Washington aprobó la designación del empresario cubano-estadounidense Peter Lamelas como nuevo embajador en la Argentina, un nombramiento cuestionado por sus declaraciones contra el peronismo y por su alineamiento con la política exterior más agresiva de Donald Trump.
La confirmación de Lamelas llega tras meses de polémica, luego de que en su audiencia en Washington descalificara a la expresidenta Cristina Fernández de Kirchner y afirmara que vigilaría de cerca a las provincias argentinas por supuestos vínculos con China. Sus dichos, que evocaron el viejo manual de injerencia de la diplomacia norteamericana en América Latina, despertaron un rechazo generalizado en el arco kirchnerista y entre varios gobernadores peronistas.

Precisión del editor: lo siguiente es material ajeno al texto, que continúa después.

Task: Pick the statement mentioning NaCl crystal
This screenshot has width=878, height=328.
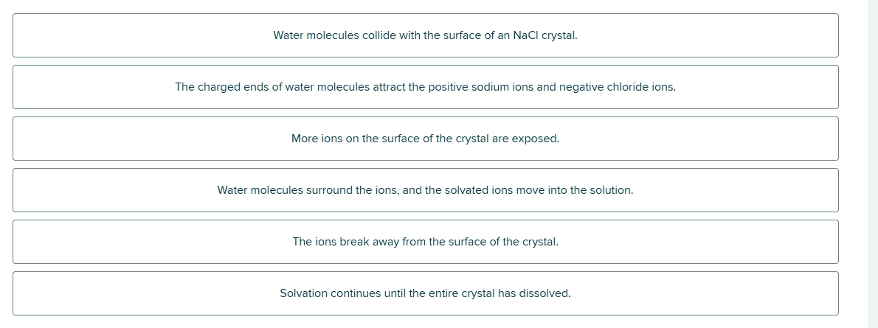Action: tap(426, 35)
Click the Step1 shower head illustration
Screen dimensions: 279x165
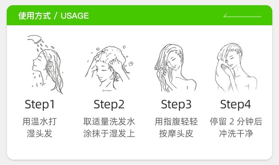tap(45, 64)
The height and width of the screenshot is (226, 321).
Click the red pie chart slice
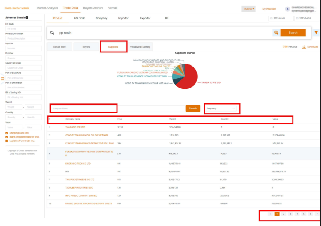(x=186, y=79)
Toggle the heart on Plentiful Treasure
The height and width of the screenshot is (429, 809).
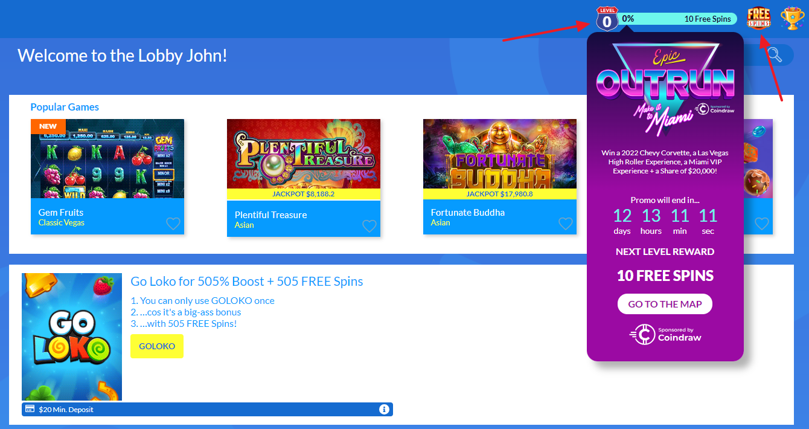coord(369,226)
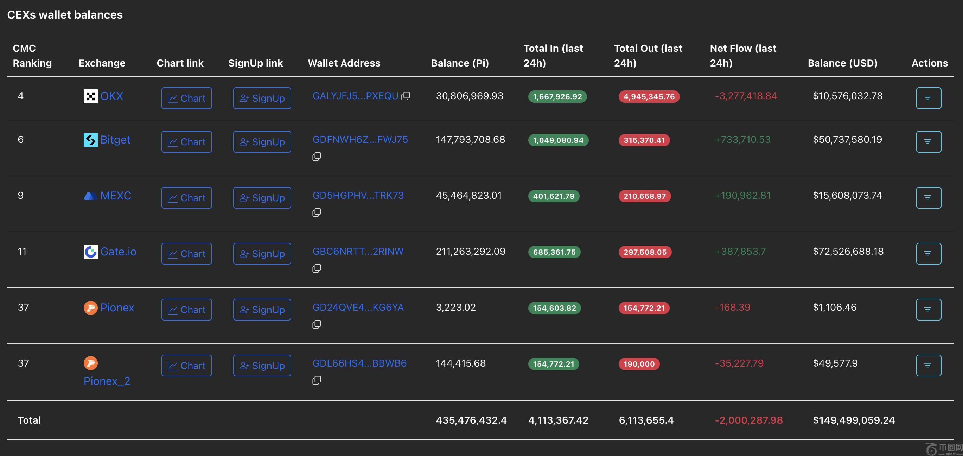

El flamante embajador, de perfil empresarial y cercano al expresidente Trump, ya anticipó que enfocará su gestión en limitar la influencia de potencias rivales de Washington en la región. En su discurso incluyó a Cuba, Venezuela, Nicaragua, Irán y China como “amenazas”, instalando un tono de confrontación que reaviva tensiones históricas en la relación bilateral.
Mientras desde la embajada estadounidense celebraron su confirmación, en Buenos Aires predomina la cautela. Para el oficialismo y parte de la oposición, la llegada de Lamelas plantea interrogantes sobre el respeto a la soberanía argentina y la posibilidad de que se repita un ciclo de tutelaje político al estilo de la Guerra Fría.